**What you are asked to do**
Rewrite the items below with every "Identify" changed to "Pinpoint" and nothing else altered.
* Start *
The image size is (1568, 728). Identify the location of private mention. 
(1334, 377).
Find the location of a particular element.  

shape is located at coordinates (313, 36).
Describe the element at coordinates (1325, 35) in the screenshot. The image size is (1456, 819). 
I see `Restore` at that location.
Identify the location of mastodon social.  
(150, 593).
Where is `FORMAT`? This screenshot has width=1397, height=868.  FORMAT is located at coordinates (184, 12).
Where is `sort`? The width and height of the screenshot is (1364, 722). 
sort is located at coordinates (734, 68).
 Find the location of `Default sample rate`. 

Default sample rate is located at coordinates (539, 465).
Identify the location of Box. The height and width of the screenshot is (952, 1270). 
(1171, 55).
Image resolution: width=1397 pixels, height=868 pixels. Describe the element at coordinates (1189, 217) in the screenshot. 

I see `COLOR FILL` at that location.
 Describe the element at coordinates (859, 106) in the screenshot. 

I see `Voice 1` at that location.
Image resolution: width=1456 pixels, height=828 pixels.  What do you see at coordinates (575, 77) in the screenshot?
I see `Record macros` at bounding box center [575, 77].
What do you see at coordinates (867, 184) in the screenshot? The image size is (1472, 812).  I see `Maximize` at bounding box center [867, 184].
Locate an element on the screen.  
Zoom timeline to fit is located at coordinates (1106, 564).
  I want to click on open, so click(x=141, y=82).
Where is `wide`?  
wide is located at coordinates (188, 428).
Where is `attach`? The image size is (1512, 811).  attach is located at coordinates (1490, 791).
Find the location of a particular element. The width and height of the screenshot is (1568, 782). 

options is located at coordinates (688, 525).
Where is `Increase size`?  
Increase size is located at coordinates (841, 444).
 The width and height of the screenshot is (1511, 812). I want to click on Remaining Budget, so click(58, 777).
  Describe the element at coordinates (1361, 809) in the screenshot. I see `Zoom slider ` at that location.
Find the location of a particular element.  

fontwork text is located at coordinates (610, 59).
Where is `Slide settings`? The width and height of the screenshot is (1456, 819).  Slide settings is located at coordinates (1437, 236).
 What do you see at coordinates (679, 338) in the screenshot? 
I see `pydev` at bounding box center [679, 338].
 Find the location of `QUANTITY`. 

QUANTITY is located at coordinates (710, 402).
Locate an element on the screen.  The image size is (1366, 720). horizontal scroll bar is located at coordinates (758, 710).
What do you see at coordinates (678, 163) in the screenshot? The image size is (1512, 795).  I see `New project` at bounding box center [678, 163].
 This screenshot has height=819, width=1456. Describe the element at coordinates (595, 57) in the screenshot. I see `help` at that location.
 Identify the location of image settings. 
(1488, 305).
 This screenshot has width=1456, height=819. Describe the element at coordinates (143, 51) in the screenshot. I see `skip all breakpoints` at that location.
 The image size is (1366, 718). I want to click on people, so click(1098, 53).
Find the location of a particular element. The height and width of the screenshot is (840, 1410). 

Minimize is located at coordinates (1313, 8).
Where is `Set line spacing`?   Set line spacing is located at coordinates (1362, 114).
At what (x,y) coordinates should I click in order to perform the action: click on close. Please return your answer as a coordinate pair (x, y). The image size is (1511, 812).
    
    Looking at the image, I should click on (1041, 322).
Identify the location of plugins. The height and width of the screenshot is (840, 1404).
* End *
**Completed task**
The image size is (1568, 728). Pinpoint the location of private mention. 
(1334, 377).
Find the location of a particular element.  

shape is located at coordinates (313, 36).
Describe the element at coordinates (1325, 35) in the screenshot. The image size is (1456, 819). 
I see `Restore` at that location.
Pinpoint the location of mastodon social.  
(150, 593).
Where is `FORMAT`? This screenshot has width=1397, height=868.  FORMAT is located at coordinates (184, 12).
Where is `sort`? The width and height of the screenshot is (1364, 722). 
sort is located at coordinates (734, 68).
 Find the location of `Default sample rate`. 

Default sample rate is located at coordinates (539, 465).
Pinpoint the location of Box. The height and width of the screenshot is (952, 1270). 
(1171, 55).
Image resolution: width=1397 pixels, height=868 pixels. Describe the element at coordinates (1189, 217) in the screenshot. 

I see `COLOR FILL` at that location.
 Describe the element at coordinates (859, 106) in the screenshot. 

I see `Voice 1` at that location.
Image resolution: width=1456 pixels, height=828 pixels.  What do you see at coordinates (575, 77) in the screenshot?
I see `Record macros` at bounding box center [575, 77].
What do you see at coordinates (867, 184) in the screenshot? The image size is (1472, 812).  I see `Maximize` at bounding box center [867, 184].
Locate an element on the screen.  
Zoom timeline to fit is located at coordinates (1106, 564).
  I want to click on open, so click(x=141, y=82).
Where is `wide`?  
wide is located at coordinates (188, 428).
Where is `attach`? The image size is (1512, 811).  attach is located at coordinates (1490, 791).
Find the location of a particular element. The width and height of the screenshot is (1568, 782). 

options is located at coordinates (688, 525).
Where is `Increase size`?  
Increase size is located at coordinates (841, 444).
 The width and height of the screenshot is (1511, 812). I want to click on Remaining Budget, so click(58, 777).
  Describe the element at coordinates (1361, 809) in the screenshot. I see `Zoom slider ` at that location.
Find the location of a particular element.  

fontwork text is located at coordinates (610, 59).
Where is `Slide settings`? The width and height of the screenshot is (1456, 819).  Slide settings is located at coordinates (1437, 236).
 What do you see at coordinates (679, 338) in the screenshot? 
I see `pydev` at bounding box center [679, 338].
 Find the location of `QUANTITY`. 

QUANTITY is located at coordinates (710, 402).
Locate an element on the screen.  The image size is (1366, 720). horizontal scroll bar is located at coordinates (758, 710).
What do you see at coordinates (678, 163) in the screenshot? The image size is (1512, 795).  I see `New project` at bounding box center [678, 163].
 This screenshot has height=819, width=1456. Describe the element at coordinates (595, 57) in the screenshot. I see `help` at that location.
 Pinpoint the location of image settings. 
(1488, 305).
 This screenshot has width=1456, height=819. Describe the element at coordinates (143, 51) in the screenshot. I see `skip all breakpoints` at that location.
 The image size is (1366, 718). I want to click on people, so click(1098, 53).
Find the location of a particular element. The height and width of the screenshot is (840, 1410). 

Minimize is located at coordinates (1313, 8).
Where is `Set line spacing`?   Set line spacing is located at coordinates (1362, 114).
At what (x,y) coordinates should I click in order to perform the action: click on close. Please return your answer as a coordinate pair (x, y). The image size is (1511, 812).
    
    Looking at the image, I should click on (1041, 322).
Pinpoint the location of plugins. The height and width of the screenshot is (840, 1404).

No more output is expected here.